* **Given request**
Express the records below, from the line with "This screenshot has width=1280, height=800." up to and including the line with "Looking at the screenshot, I should [x=53, y=465].", as a JSON list of strings with one string per line and blank lines omitted.

* **Listing**

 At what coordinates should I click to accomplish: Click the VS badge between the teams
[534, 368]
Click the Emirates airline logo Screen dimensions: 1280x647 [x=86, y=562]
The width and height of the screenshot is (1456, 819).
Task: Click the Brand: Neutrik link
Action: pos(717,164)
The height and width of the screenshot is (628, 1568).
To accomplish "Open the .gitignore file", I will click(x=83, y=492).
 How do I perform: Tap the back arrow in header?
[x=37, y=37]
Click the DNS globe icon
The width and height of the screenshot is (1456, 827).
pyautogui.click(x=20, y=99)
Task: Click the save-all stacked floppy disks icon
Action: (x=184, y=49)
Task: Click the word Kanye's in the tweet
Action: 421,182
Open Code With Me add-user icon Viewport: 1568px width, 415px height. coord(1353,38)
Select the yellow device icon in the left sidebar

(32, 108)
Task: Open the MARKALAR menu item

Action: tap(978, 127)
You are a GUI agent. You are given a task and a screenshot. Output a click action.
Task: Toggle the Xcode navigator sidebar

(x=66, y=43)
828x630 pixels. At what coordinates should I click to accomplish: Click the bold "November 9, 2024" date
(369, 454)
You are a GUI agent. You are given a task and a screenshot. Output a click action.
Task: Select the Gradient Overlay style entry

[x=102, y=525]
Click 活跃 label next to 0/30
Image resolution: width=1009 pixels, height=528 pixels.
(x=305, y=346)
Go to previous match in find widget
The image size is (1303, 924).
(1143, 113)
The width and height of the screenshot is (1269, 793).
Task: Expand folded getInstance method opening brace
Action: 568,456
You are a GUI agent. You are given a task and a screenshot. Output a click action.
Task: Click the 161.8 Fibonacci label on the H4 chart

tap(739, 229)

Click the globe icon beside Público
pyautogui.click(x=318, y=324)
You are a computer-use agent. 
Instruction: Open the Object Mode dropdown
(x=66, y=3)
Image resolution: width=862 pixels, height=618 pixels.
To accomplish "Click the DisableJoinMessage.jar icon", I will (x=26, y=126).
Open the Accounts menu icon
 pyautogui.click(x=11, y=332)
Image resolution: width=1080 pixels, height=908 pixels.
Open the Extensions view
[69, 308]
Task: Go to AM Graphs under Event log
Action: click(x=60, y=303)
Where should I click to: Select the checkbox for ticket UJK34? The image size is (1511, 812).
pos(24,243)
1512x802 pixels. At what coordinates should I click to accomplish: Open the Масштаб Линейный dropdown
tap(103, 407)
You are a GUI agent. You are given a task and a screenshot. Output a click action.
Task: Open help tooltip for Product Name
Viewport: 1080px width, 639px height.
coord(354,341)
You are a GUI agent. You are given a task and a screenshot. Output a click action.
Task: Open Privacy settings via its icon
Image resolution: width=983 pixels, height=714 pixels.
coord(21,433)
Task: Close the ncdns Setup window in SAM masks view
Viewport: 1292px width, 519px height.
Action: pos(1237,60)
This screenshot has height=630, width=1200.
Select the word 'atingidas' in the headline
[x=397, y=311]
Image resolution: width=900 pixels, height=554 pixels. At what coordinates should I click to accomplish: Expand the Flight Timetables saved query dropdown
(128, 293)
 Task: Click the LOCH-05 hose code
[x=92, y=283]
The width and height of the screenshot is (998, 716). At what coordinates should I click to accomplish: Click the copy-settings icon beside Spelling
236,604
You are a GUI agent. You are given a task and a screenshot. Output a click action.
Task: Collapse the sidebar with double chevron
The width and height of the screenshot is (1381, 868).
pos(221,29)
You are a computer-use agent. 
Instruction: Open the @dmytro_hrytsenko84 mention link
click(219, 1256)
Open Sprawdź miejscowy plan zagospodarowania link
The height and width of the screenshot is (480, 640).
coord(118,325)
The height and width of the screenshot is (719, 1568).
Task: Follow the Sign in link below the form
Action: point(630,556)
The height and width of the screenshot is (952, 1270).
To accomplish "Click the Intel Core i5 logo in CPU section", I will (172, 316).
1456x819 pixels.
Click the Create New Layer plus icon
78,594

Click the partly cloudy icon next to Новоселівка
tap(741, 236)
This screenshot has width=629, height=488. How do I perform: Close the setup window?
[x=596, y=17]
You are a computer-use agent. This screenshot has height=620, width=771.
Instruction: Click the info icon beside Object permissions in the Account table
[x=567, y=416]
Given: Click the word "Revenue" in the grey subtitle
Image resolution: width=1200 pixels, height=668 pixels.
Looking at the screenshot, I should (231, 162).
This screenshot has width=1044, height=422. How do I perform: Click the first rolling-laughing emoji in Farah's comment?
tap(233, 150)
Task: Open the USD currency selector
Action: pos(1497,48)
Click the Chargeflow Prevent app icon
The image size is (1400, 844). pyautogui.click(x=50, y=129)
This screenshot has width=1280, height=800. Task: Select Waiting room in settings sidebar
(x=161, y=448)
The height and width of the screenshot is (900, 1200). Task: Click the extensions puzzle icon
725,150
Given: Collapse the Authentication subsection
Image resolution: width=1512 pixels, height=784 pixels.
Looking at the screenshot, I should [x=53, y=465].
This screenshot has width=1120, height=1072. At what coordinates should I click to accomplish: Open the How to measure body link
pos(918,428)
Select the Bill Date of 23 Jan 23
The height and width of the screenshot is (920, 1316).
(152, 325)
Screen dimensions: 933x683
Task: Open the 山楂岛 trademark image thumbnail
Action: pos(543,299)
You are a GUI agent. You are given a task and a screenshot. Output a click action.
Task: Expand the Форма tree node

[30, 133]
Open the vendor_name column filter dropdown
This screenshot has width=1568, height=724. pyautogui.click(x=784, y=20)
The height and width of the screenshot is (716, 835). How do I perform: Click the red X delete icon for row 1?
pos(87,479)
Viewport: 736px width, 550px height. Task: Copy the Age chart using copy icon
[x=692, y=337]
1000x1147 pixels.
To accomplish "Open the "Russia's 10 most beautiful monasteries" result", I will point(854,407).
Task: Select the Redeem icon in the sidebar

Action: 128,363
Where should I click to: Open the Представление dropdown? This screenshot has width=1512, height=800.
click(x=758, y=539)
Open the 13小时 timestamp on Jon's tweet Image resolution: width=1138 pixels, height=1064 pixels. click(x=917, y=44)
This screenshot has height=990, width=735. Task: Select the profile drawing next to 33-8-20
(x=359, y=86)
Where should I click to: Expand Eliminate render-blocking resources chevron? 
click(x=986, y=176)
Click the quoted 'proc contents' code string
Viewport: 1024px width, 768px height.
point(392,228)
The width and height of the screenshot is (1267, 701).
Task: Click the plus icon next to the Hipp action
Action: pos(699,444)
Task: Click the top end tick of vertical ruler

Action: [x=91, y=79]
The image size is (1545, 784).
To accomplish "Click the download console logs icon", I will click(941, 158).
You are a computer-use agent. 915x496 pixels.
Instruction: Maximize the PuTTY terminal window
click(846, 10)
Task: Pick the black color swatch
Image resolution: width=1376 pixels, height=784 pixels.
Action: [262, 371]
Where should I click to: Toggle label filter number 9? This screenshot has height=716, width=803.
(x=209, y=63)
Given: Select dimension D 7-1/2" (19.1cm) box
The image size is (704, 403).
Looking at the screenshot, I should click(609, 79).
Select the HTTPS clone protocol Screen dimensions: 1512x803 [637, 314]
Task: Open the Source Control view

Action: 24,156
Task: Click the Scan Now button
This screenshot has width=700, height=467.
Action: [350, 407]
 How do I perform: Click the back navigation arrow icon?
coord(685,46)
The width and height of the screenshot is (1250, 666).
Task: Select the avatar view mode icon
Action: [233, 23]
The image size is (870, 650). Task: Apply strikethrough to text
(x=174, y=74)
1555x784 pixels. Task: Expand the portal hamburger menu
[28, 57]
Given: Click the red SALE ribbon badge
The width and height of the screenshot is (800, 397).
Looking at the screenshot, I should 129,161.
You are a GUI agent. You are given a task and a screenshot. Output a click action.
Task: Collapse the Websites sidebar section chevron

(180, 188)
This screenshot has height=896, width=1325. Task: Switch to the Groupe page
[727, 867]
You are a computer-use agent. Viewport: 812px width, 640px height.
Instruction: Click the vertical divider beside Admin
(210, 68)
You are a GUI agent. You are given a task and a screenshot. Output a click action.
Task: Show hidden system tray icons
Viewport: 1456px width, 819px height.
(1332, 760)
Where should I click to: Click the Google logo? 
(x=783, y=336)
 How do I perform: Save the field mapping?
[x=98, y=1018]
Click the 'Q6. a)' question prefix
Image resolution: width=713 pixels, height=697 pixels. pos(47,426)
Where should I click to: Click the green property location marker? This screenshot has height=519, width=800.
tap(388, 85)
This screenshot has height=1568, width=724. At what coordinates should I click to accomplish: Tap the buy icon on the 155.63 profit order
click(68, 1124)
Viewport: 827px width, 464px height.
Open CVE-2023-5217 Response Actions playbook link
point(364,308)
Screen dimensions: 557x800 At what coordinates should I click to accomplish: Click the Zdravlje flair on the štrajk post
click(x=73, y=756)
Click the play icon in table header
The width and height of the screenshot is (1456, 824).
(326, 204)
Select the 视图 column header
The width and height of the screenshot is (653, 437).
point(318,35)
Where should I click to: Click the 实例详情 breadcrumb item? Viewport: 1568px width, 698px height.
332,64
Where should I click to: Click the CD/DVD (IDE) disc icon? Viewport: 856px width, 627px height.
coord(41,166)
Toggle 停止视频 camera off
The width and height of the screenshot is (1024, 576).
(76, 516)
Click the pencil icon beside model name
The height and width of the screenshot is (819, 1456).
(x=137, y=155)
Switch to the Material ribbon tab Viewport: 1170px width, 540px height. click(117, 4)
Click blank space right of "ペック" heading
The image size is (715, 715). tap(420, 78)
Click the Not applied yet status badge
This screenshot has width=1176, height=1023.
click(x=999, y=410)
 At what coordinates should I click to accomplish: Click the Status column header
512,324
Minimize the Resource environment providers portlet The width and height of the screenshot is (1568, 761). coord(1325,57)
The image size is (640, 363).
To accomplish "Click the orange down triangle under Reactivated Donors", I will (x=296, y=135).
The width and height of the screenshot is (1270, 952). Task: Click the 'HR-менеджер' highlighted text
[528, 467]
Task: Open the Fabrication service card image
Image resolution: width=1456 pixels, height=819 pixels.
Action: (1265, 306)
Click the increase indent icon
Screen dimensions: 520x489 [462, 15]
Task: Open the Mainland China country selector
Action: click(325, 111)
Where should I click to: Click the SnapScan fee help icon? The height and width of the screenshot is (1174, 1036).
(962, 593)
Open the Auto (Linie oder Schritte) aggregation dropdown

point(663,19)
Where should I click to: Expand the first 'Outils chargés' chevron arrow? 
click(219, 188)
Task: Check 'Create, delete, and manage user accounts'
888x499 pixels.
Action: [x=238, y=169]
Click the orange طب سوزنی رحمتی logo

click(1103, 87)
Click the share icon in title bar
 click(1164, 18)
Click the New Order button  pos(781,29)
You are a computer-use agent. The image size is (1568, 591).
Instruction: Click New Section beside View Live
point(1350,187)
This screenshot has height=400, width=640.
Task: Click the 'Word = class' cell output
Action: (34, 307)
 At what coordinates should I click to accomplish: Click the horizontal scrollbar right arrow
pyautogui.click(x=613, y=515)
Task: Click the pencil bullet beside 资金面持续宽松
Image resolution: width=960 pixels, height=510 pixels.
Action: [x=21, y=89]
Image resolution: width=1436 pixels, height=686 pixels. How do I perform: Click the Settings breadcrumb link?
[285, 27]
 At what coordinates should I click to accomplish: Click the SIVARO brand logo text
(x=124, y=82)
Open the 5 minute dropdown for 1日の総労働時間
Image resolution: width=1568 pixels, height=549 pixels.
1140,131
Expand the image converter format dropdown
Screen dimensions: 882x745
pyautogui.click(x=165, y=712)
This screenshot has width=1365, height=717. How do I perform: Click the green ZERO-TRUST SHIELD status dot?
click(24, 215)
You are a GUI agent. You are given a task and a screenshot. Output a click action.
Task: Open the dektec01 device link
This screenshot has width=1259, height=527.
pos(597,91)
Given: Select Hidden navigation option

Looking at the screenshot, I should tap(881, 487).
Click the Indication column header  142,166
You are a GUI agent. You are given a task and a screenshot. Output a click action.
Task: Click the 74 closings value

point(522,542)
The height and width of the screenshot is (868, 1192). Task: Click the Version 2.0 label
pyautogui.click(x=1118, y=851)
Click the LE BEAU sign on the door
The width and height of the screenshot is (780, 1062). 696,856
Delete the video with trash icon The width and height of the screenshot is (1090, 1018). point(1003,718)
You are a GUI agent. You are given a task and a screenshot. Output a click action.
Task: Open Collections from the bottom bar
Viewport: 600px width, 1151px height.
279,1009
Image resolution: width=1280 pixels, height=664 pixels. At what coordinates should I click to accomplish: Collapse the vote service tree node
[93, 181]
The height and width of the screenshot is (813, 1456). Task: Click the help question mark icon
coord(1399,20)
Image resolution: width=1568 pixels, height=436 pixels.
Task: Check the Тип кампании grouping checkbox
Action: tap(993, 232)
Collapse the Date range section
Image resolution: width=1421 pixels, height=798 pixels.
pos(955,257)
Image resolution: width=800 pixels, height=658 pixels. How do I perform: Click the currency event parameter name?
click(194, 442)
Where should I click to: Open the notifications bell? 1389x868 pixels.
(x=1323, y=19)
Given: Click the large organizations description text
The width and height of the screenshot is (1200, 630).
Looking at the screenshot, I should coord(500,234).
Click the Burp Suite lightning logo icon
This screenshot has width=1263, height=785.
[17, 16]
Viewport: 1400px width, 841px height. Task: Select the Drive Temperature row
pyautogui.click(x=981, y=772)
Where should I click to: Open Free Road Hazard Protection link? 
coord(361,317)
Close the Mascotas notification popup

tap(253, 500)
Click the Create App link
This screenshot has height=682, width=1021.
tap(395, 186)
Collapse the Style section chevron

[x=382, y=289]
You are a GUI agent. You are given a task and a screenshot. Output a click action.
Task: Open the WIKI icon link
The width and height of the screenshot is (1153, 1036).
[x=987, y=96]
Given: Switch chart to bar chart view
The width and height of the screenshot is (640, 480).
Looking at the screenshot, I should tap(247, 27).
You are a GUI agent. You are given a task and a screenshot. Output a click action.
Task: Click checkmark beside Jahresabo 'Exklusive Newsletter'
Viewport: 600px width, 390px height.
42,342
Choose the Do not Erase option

* **The solution**
[
  "This screenshot has width=1280, height=800. Task: Select Waiting room in settings sidebar",
  "(x=161, y=448)",
  "The height and width of the screenshot is (900, 1200). Task: Click the extensions puzzle icon",
  "725,150",
  "Given: Collapse the Authentication subsection",
  "Image resolution: width=1512 pixels, height=784 pixels.",
  "Looking at the screenshot, I should [x=53, y=465]."
]